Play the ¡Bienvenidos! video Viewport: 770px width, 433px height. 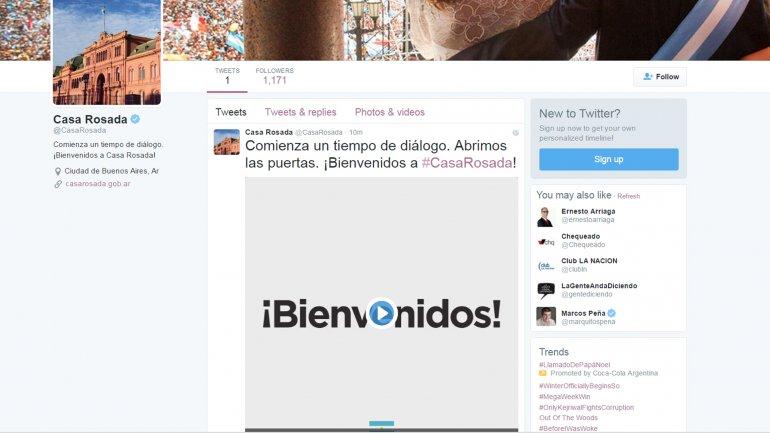pos(381,313)
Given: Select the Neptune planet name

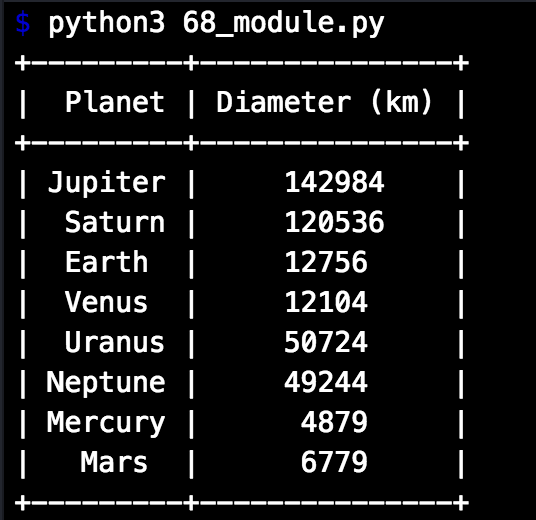Looking at the screenshot, I should [x=106, y=383].
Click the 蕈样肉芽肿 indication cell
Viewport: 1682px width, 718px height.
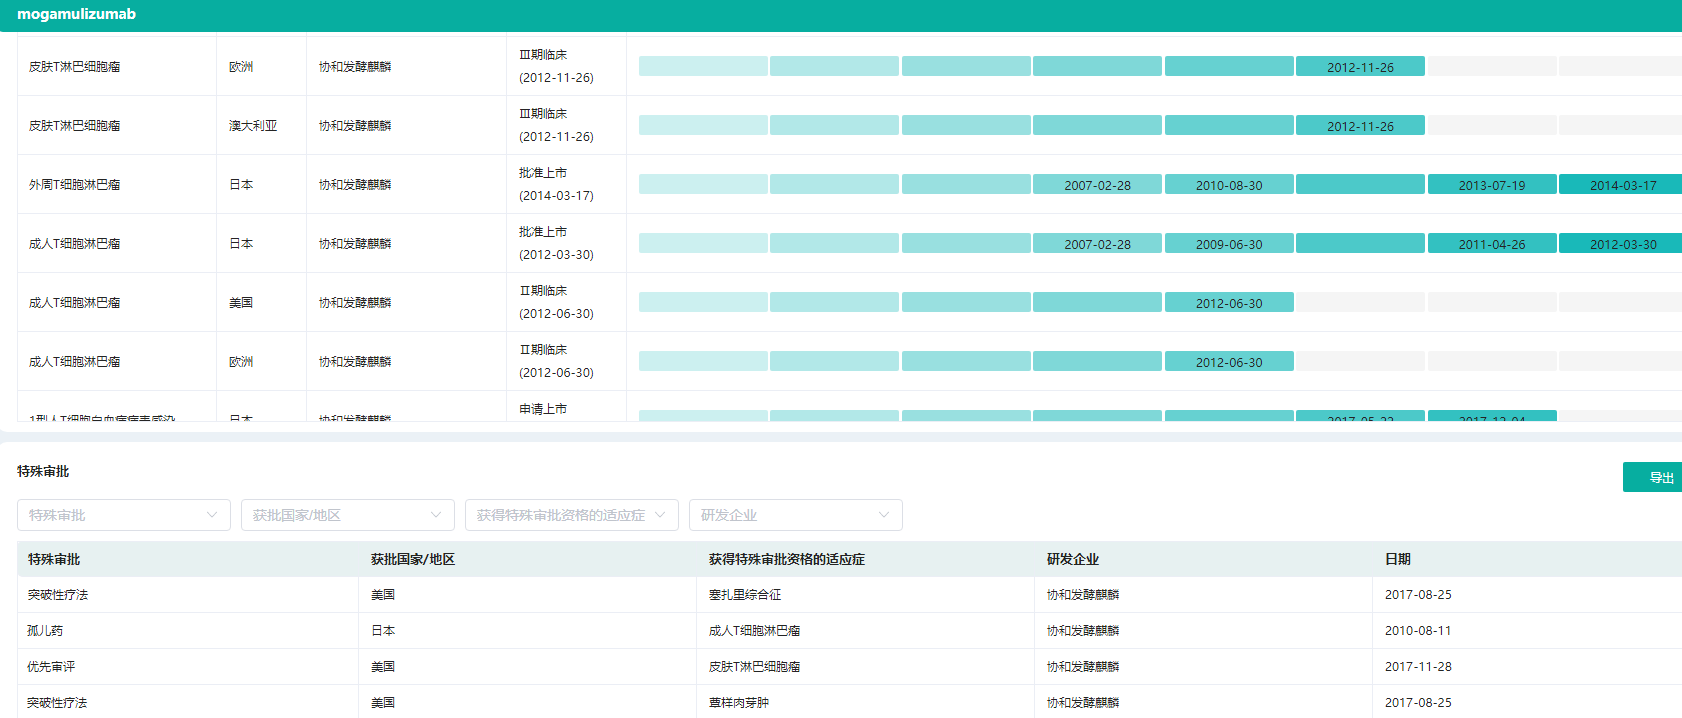point(738,703)
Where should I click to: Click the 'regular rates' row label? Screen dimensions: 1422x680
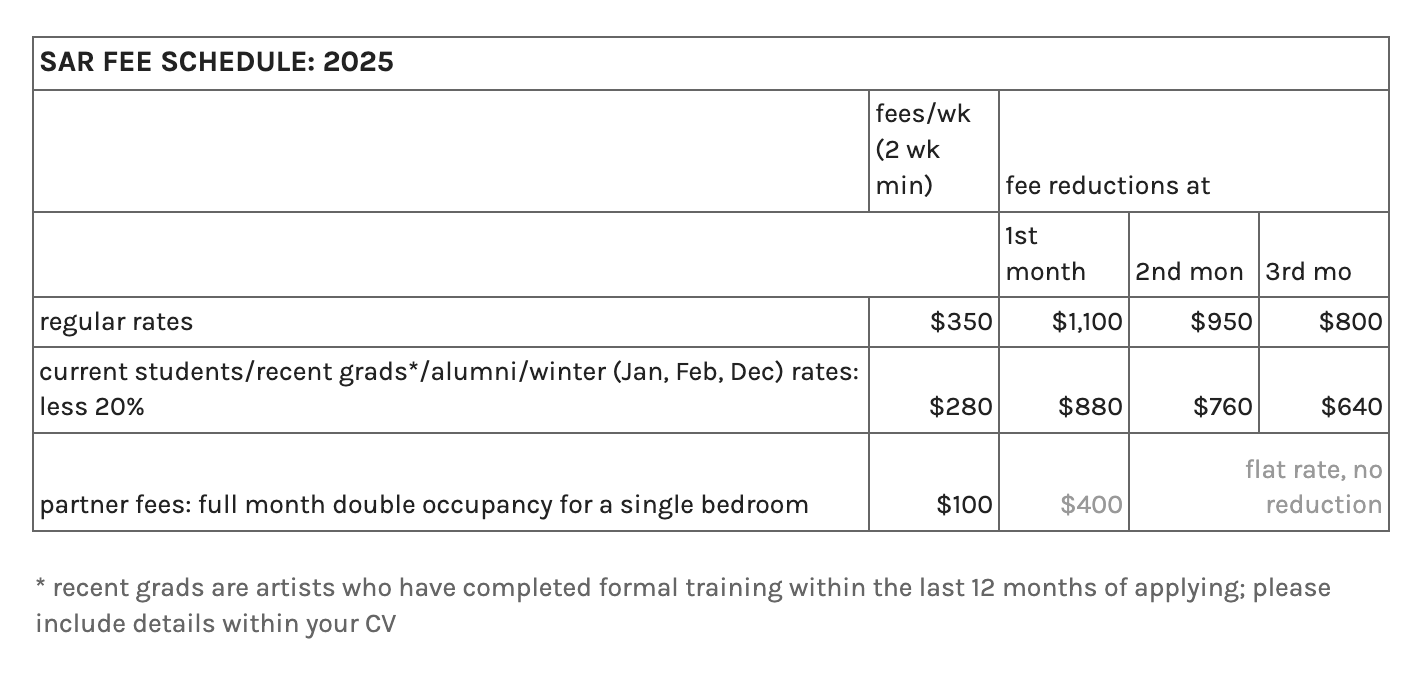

============

[What the task requires]
Exclude the pictures from the copy. Retype exactly the lines running from the one containing "Viewport: 1682px width, 718px height." through the last line of the listing.

[Solution]
Viewport: 1682px width, 718px height.
point(738,703)
Where should I click to: Click the 'regular rates' row label? Screen dimensions: 1422x680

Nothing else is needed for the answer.